Australia said Thursday it would list the whole of Palestinian Islamist movement Hamas as a terrorist organisation, the latest Western nation to do so.
Canberra had previously listed Hamas’ Al-Qassam Brigades military wing as a terror group, but the new designation will list the organisation in its entirety, including its political wing.
Hamas has fought successive wars with Israel since it seized control of the Gaza Strip in 2007.
It swept the last Palestinian parliamentary elections in 2006 and is the main opposition to ageing president Mahmud Abbas’s Fatah movement.
“The views of Hamas and the violent extremist groups listed today are deeply disturbing, and there is no place in Australia for their hateful ideologies,” said home affairs minister Karen Andrews.

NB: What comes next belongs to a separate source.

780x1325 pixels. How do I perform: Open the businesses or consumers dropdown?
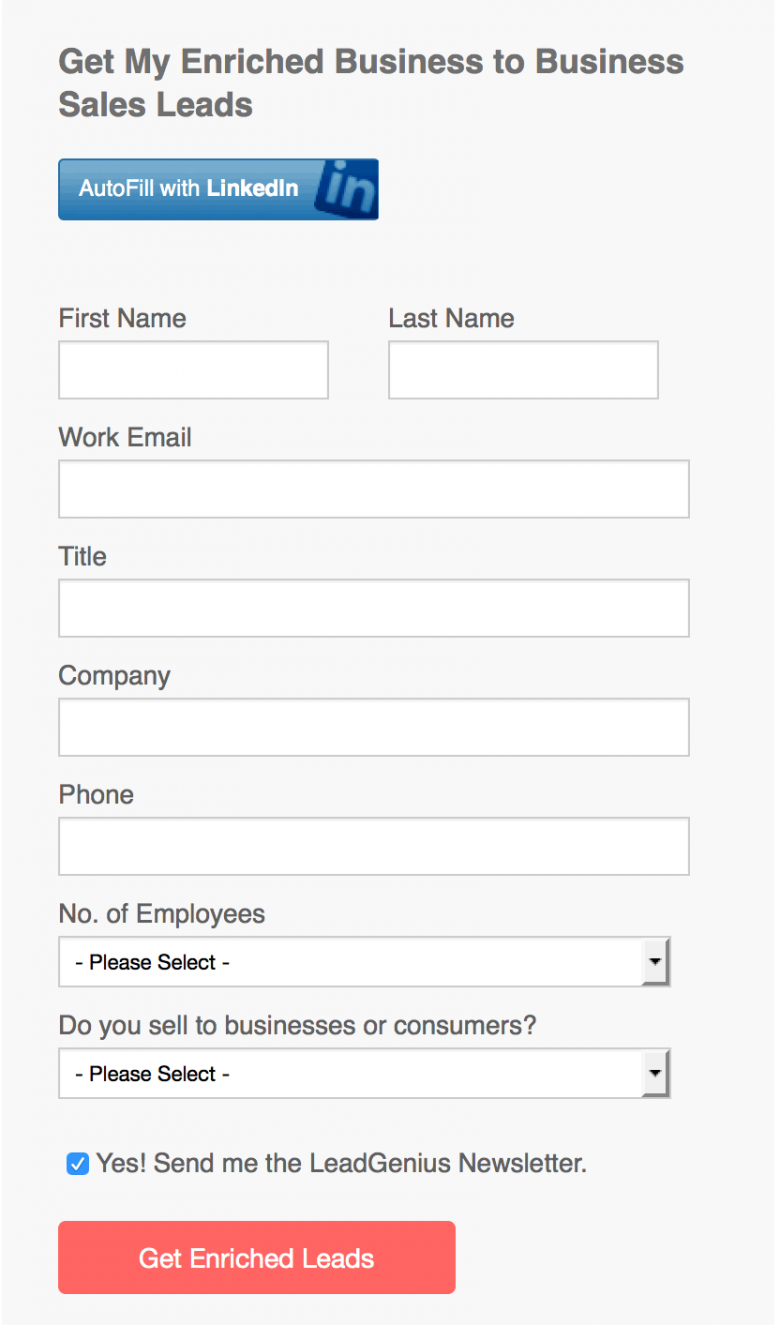coord(350,1073)
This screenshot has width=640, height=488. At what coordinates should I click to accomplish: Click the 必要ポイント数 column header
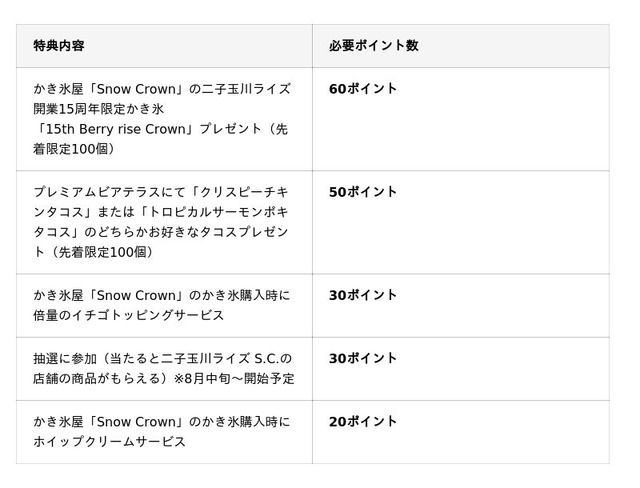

Israeli Prime Minister Naftali Bennett welcomed the Australian move, tweeting that it marked “another important step in the global fight against terrorism”.
The designation will place restrictions on financing or providing other support to Hamas – with certain offences carrying a 25-year prison sentence.
“It is vital that our laws target not only terrorist acts and terrorists, but also the organisations that plan, finance and carry out these acts,” Andrews said.
The US has long designated Hamas a terror group.
A similar EU decision had been the subject of a protracted court battle, that eventually resulted in Hamas being returned to the terror list.